*** Opening Raw data ***

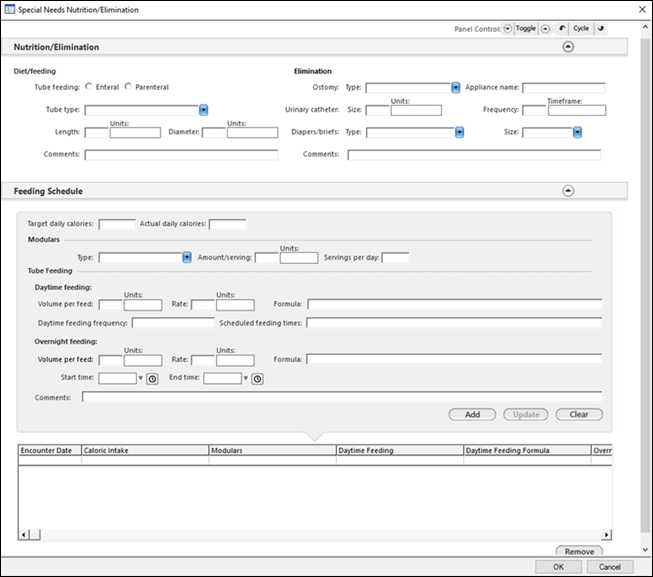Click the Target daily calories field

pyautogui.click(x=117, y=224)
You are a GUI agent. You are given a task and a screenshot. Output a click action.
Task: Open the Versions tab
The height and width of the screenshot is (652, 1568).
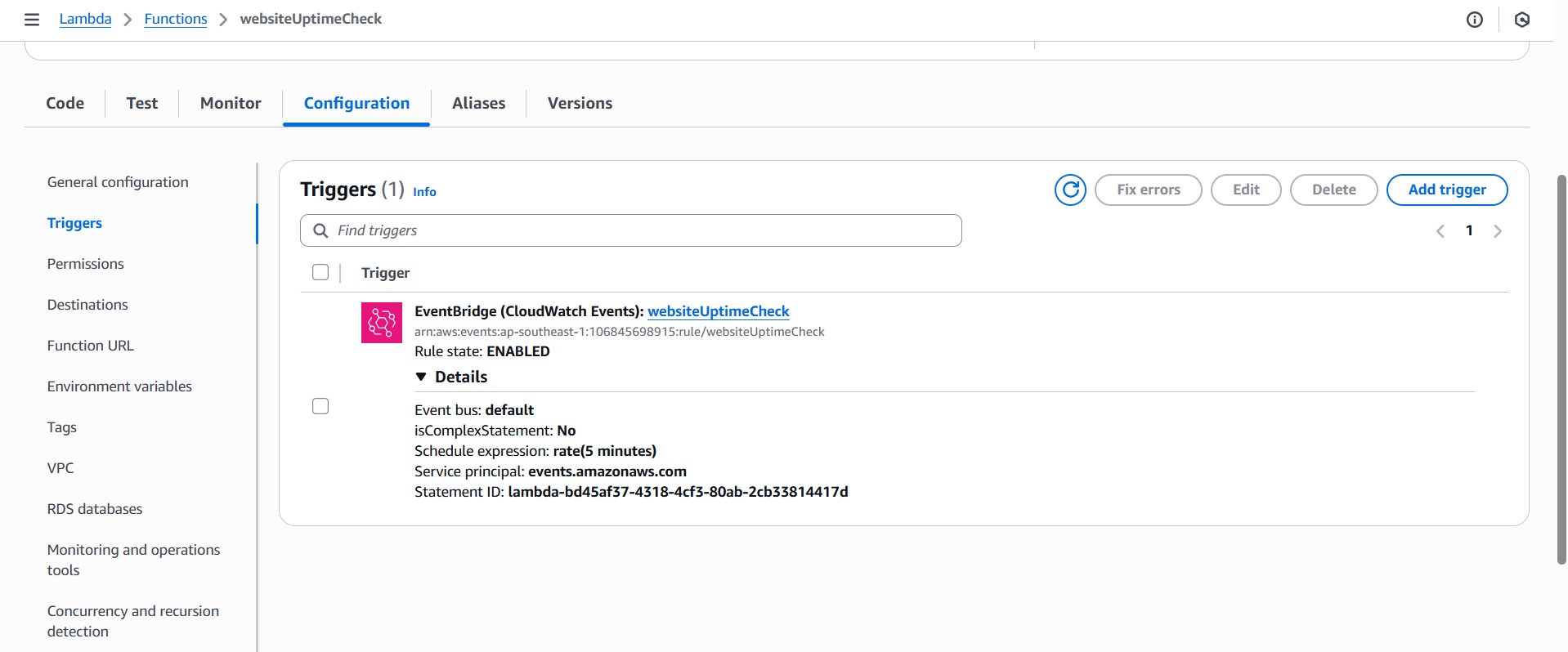pyautogui.click(x=580, y=103)
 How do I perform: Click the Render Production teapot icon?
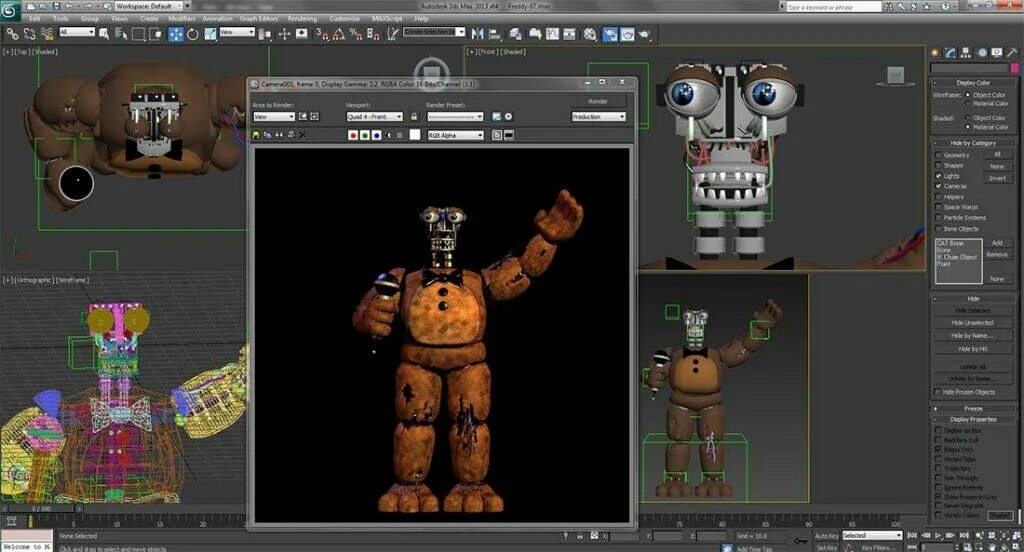(645, 34)
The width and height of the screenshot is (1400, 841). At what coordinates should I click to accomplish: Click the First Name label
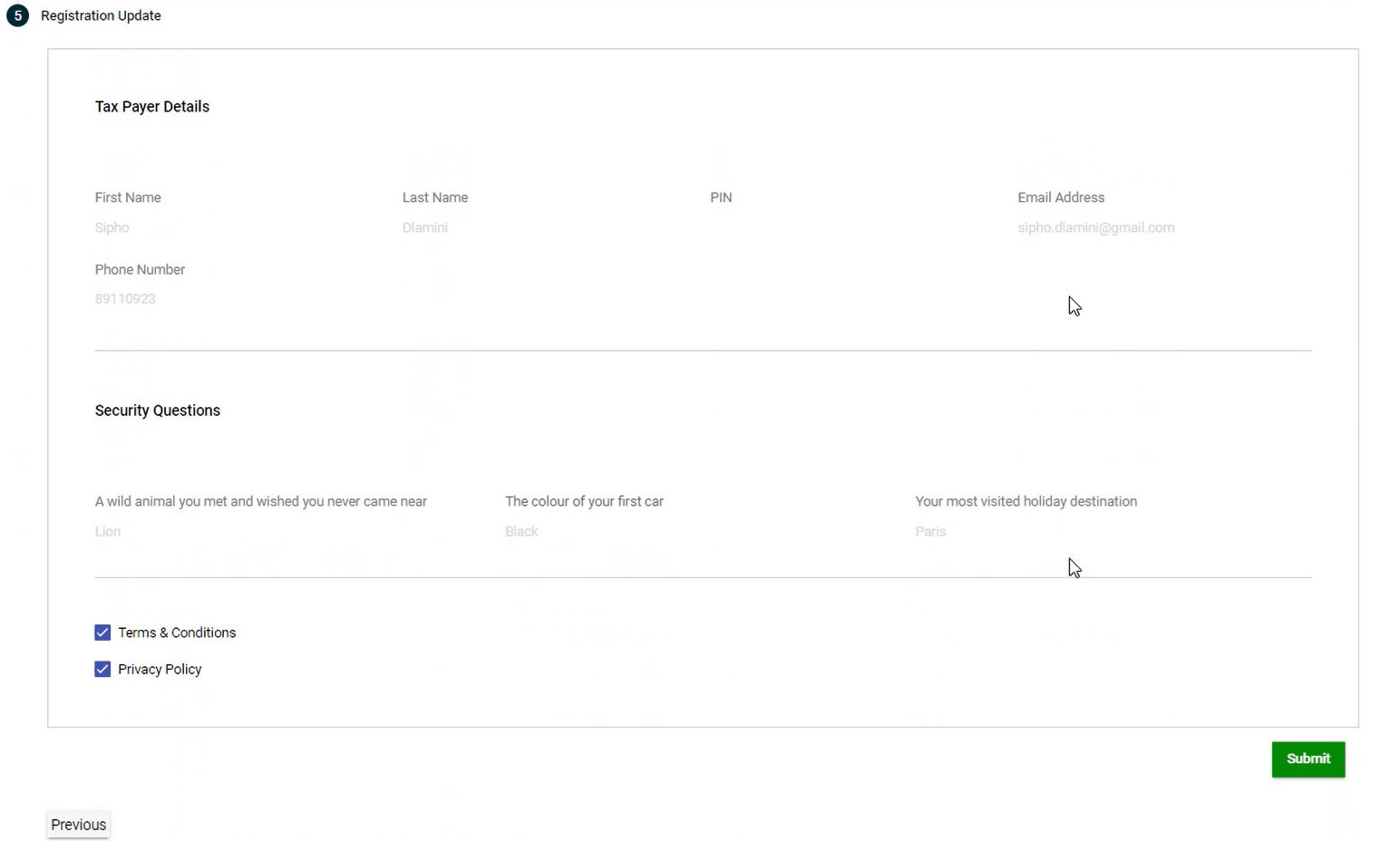[x=128, y=198]
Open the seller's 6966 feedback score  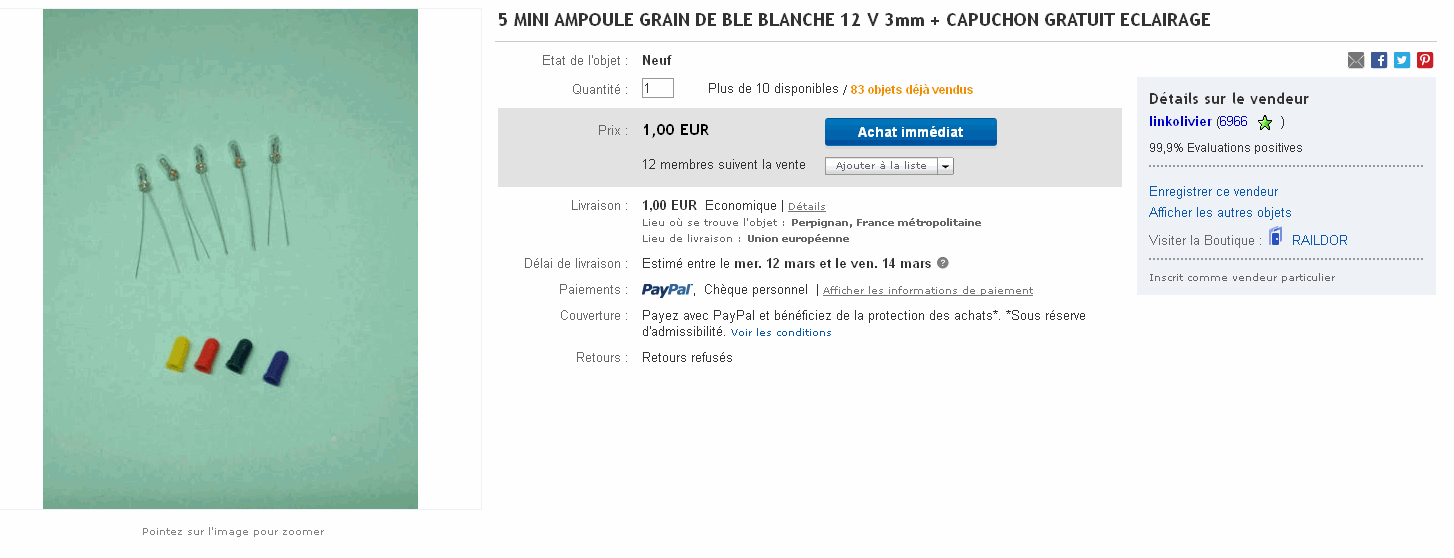(1233, 122)

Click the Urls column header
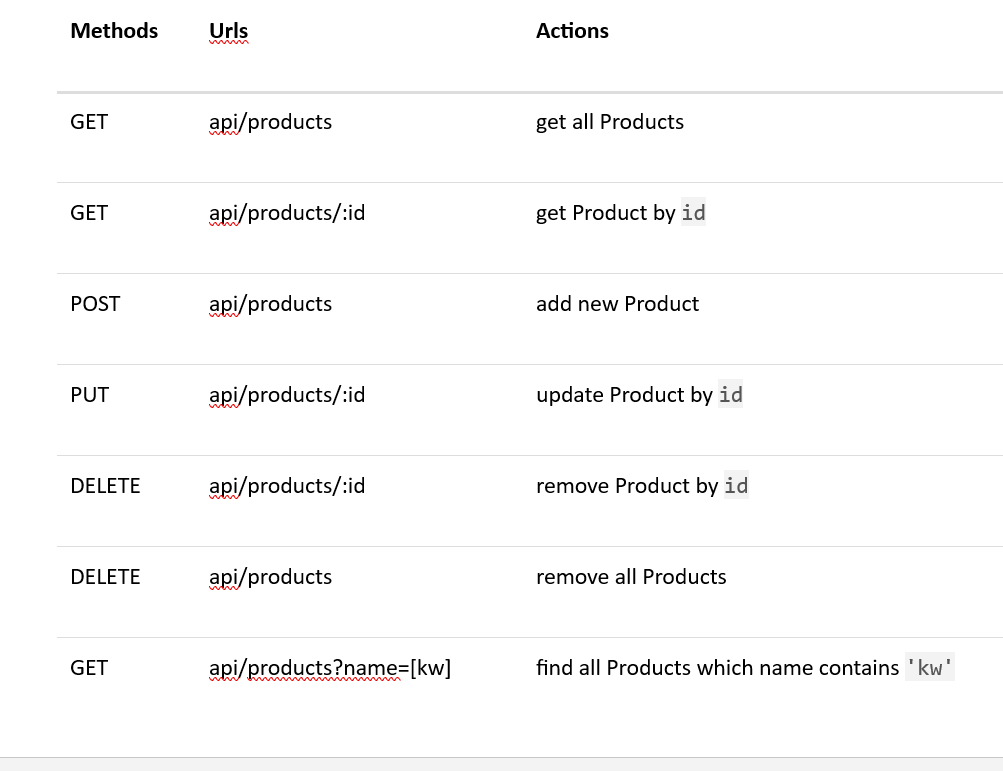pos(228,31)
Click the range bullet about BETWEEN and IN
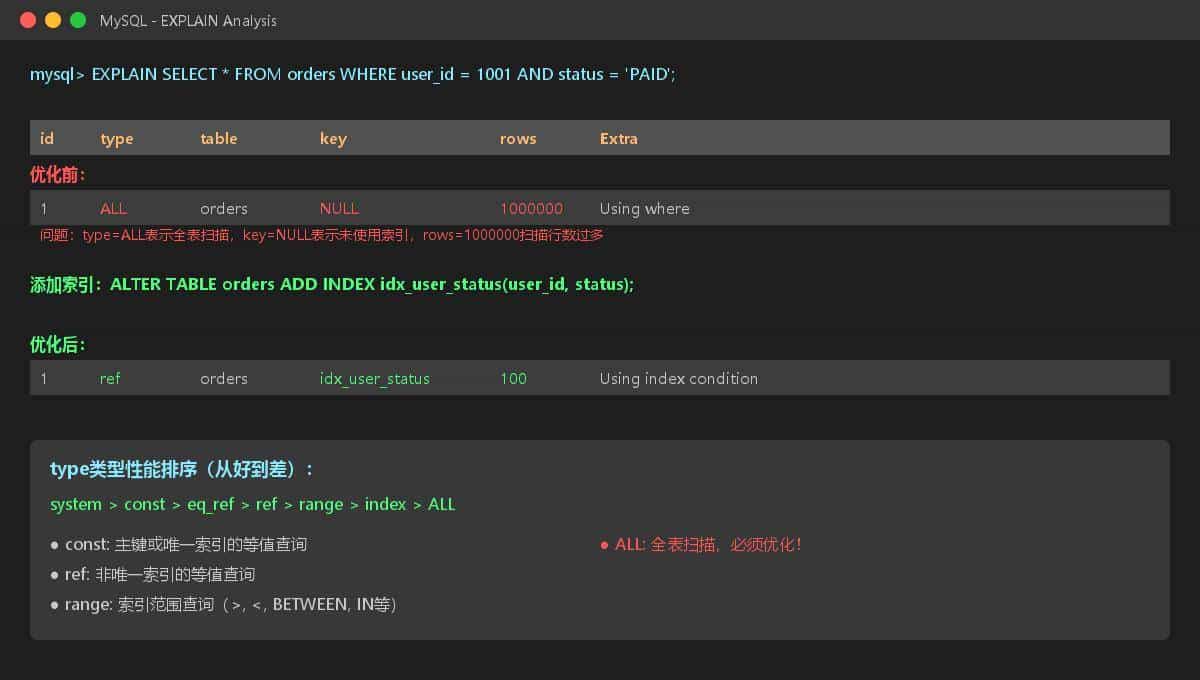Image resolution: width=1200 pixels, height=680 pixels. pos(224,605)
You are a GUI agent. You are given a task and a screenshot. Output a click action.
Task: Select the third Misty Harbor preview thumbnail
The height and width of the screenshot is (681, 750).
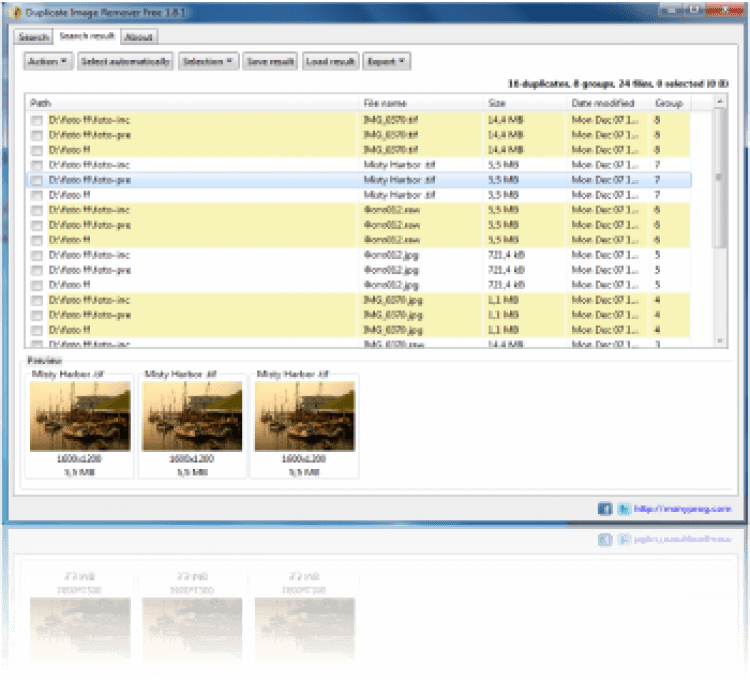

*** Closing Raw data ***

■ Activity ■
All pictures should be dropped; the lines from the one containing "Click the Urls column header" through the last line of the material are to be set down exactly.

■ Result of this task ■
Click the Urls column header
pos(228,31)
Click the range bullet about BETWEEN and IN
Image resolution: width=1200 pixels, height=680 pixels. pos(224,605)
You are a GUI agent. You are given a task and a screenshot. Output a click action.
Task: Select the third Misty Harbor preview thumbnail
The height and width of the screenshot is (681, 750).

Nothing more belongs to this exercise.